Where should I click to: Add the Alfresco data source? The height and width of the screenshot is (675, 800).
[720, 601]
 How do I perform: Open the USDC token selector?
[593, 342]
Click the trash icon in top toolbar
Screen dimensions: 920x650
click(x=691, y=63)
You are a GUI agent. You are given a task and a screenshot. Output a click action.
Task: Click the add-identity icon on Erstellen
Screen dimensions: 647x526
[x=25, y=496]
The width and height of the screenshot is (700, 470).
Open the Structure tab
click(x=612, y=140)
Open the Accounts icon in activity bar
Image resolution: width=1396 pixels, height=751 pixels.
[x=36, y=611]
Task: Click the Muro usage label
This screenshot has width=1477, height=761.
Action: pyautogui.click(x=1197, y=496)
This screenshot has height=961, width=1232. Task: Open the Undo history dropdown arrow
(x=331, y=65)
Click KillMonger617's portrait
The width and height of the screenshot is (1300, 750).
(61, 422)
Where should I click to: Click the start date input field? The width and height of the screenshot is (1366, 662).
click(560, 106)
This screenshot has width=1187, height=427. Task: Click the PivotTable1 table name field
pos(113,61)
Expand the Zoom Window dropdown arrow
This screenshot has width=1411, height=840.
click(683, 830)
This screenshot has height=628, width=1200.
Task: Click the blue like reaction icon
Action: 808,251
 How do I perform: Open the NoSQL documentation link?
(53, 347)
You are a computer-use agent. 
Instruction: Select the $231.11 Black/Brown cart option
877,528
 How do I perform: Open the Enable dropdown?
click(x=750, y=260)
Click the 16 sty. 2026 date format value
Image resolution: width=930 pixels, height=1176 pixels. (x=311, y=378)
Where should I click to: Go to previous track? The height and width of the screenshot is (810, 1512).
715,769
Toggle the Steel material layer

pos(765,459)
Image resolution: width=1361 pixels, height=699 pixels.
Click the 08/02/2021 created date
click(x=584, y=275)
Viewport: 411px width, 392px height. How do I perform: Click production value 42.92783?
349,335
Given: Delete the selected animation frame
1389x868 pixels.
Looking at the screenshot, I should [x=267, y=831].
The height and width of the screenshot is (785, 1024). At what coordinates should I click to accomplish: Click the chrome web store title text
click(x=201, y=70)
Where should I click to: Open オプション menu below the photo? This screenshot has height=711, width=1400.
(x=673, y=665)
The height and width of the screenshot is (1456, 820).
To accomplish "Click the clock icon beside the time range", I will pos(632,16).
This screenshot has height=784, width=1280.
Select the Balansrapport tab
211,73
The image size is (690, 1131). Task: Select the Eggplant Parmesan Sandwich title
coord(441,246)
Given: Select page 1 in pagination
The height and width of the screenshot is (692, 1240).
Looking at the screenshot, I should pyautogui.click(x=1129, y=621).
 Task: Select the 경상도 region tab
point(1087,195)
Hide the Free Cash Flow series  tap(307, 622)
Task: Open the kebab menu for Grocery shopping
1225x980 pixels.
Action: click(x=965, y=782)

══════════════════════════════

TASK PROMPT:
Reproduce the data. Match each line exactly.

WRITTEN RESPONSE:
Where should I click to: Add the Alfresco data source? The height and width of the screenshot is (675, 800).
[720, 601]
 How do I perform: Open the USDC token selector?
[593, 342]
Click the trash icon in top toolbar
Screen dimensions: 920x650
click(x=691, y=63)
You are a GUI agent. You are given a task and a screenshot. Output a click action.
Task: Click the add-identity icon on Erstellen
Screen dimensions: 647x526
[x=25, y=496]
The width and height of the screenshot is (700, 470).
Open the Structure tab
click(x=612, y=140)
Open the Accounts icon in activity bar
Image resolution: width=1396 pixels, height=751 pixels.
[x=36, y=611]
Task: Click the Muro usage label
This screenshot has width=1477, height=761.
Action: pyautogui.click(x=1197, y=496)
This screenshot has height=961, width=1232. Task: Open the Undo history dropdown arrow
(x=331, y=65)
Click KillMonger617's portrait
The width and height of the screenshot is (1300, 750).
(61, 422)
Where should I click to: Click the start date input field? The width and height of the screenshot is (1366, 662).
click(560, 106)
This screenshot has width=1187, height=427. Task: Click the PivotTable1 table name field
pos(113,61)
Expand the Zoom Window dropdown arrow
This screenshot has width=1411, height=840.
click(683, 830)
This screenshot has height=628, width=1200.
Task: Click the blue like reaction icon
Action: 808,251
 How do I perform: Open the NoSQL documentation link?
(53, 347)
You are a computer-use agent. 
Instruction: Select the $231.11 Black/Brown cart option
877,528
 How do I perform: Open the Enable dropdown?
click(x=750, y=260)
Click the 16 sty. 2026 date format value
Image resolution: width=930 pixels, height=1176 pixels. (x=311, y=378)
Where should I click to: Go to previous track? The height and width of the screenshot is (810, 1512).
715,769
Toggle the Steel material layer

pos(765,459)
Image resolution: width=1361 pixels, height=699 pixels.
Click the 08/02/2021 created date
click(x=584, y=275)
Viewport: 411px width, 392px height. How do I perform: Click production value 42.92783?
349,335
Given: Delete the selected animation frame
1389x868 pixels.
Looking at the screenshot, I should [x=267, y=831].
The height and width of the screenshot is (785, 1024). At what coordinates should I click to accomplish: Click the chrome web store title text
click(x=201, y=70)
Where should I click to: Open オプション menu below the photo? This screenshot has height=711, width=1400.
(x=673, y=665)
The height and width of the screenshot is (1456, 820).
To accomplish "Click the clock icon beside the time range", I will pos(632,16).
This screenshot has height=784, width=1280.
Select the Balansrapport tab
211,73
The image size is (690, 1131). Task: Select the Eggplant Parmesan Sandwich title
coord(441,246)
Given: Select page 1 in pagination
The height and width of the screenshot is (692, 1240).
Looking at the screenshot, I should pyautogui.click(x=1129, y=621).
 Task: Select the 경상도 region tab
point(1087,195)
Hide the Free Cash Flow series  tap(307, 622)
Task: Open the kebab menu for Grocery shopping
1225x980 pixels.
Action: click(x=965, y=782)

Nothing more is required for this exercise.